Post
by **TomCat96** » Fri Oct 18, 2019 1:25 pm

It's important to distinguish among the disparate AI techniques out there.

As a hobby of mine, I like to tinker with OpenAI gym and manipulate some of the algorithms for these game bots.

This particular field of AI is called reinforcement learning as oppose to say your typical linear classifiers, LSTMs, autoencoders, and convolutional neural networks.

Of all these, linear classifiers are probably the best understood. And they do a decent job classifying things.

The mathematics of a linear classifier is essentially solving for a vector in an N-dimensional space, or minimization of an entropy function in steps so that the parameters of a neural network will gradually fit the data.

The mathematics is quite different for reinforcement learning, where the target is to search for an optimal policy.

There exists a concept in reinforcement learning that does not exist in your typical linear classifiers and convolutional neural networks--that of the Agent.

The Agent is an actor which may interact in a State space, and may produce an action. There exists a set of rewards (which is really a giant matrix).

The agent may act within this state space in discrete time steps. The objective is to find a policy, the set of actions, or subsequent states, or action, state tuples, over the course of the entire state space which maximizes the reward.

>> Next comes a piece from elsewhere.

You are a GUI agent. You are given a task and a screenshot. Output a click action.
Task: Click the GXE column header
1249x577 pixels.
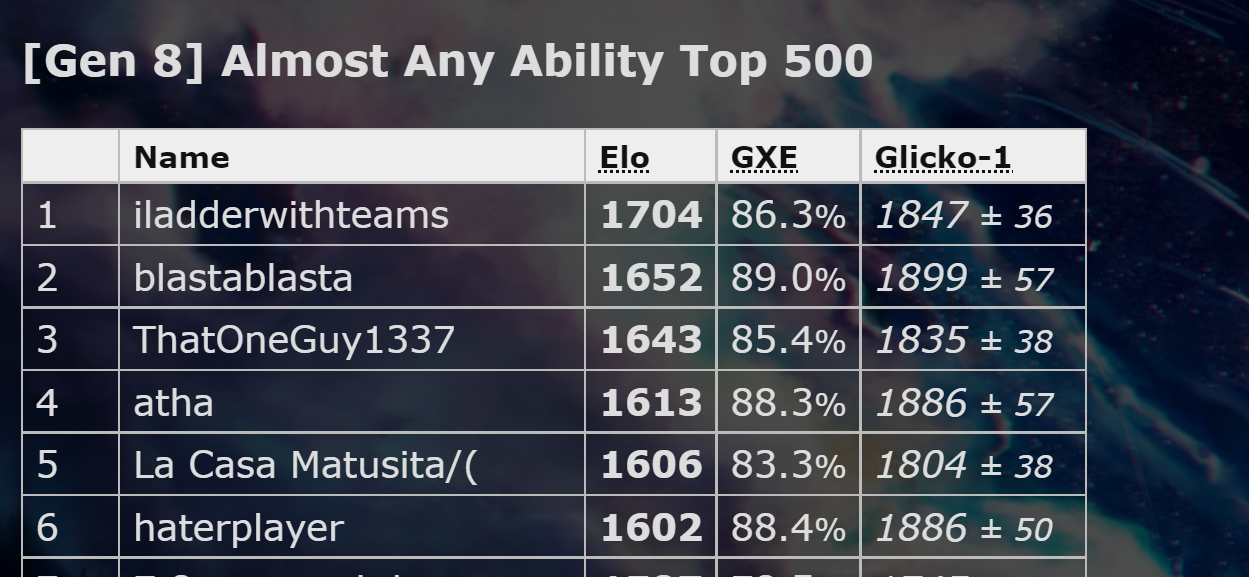click(764, 158)
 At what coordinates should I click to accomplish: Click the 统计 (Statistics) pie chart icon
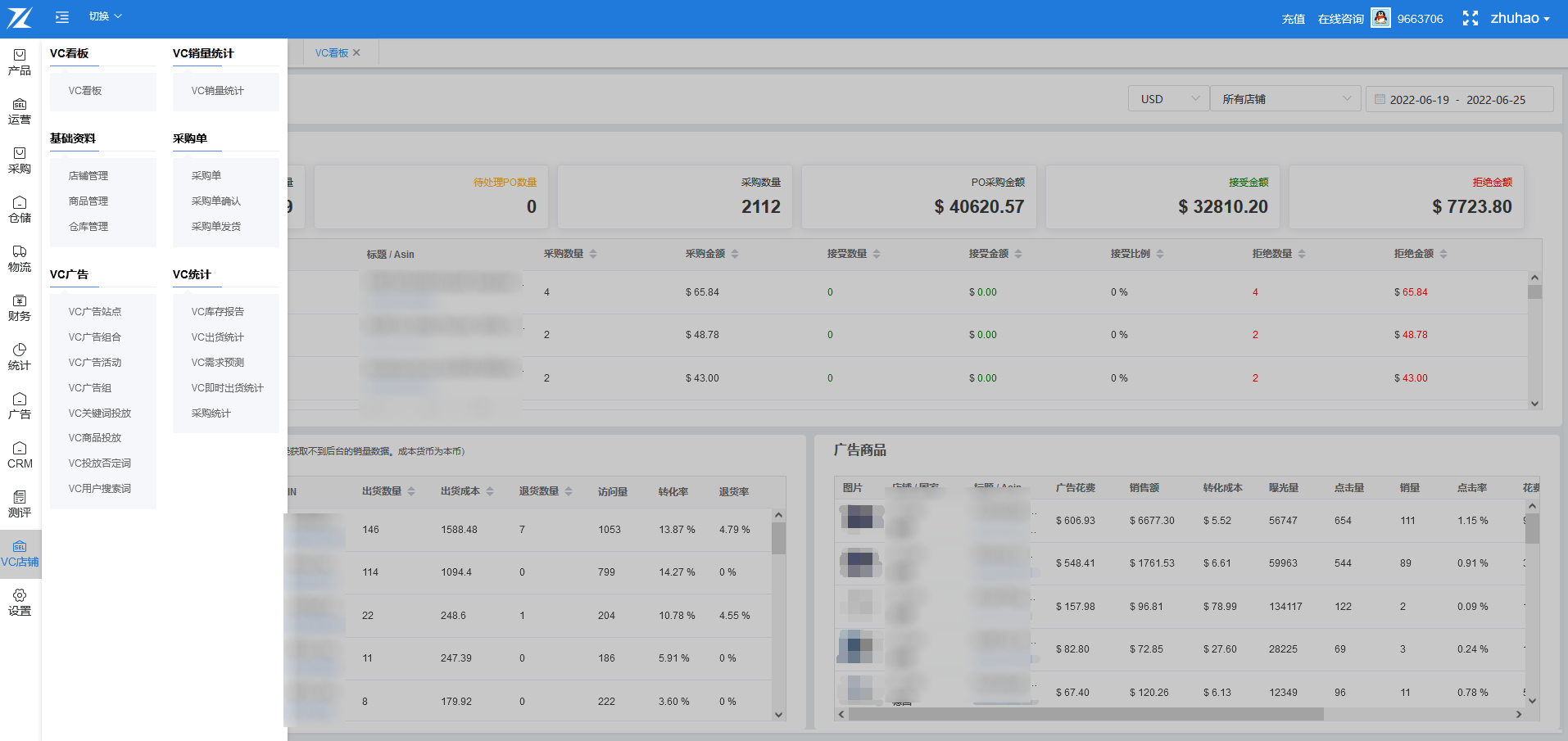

In my subjective opinion, reinforcement learning, the AI of bots, is an order of magnitude more complex than linear classifiers. Papers on reinforcement learning get posted regularly. But by and large, it's not the coding that is difficult. Code, and even libraries implementing the new mathematical techniques are available within days of the papers being posted. These libraries are available for use on Tensorflow.

Thus, tinkering with a new bot to interact with the OpenAI gym world can be just a matter of a few calls to some libraries. Truly Amazing really.

I have a bot of sonic running around interacting with his world, trying to run loops and collect gold rings. Believe it or not, its actually beaten the first stage once or twice.

Here's the problem though. How do I make the bot better?

I don't have a single clue. And I'm not sure anyone else does either. Sure you can tinker with a few things, combine AI techniques, tweak reward functions, throw more computing power at it. But we don't actually know what will make it better. If I throw 10 GPUs at it instead of 5, how much "smarter" will Sonic be? There are no metrics to determine this. Even for certain RL algorithm which mathematically guarantee convergence, the state space of these games are so ridiculously intractable to brute force that it's just not going to make much of a difference.

I won't speak for the other AI techs, but for DOTA botting it's not a matter of engineering at this point as it is going to the whiteboard. We can't engineer our way into better bot AI yet--at least not fundamentally. I would argue at this moment, it's really in the hands of the PhDs right now.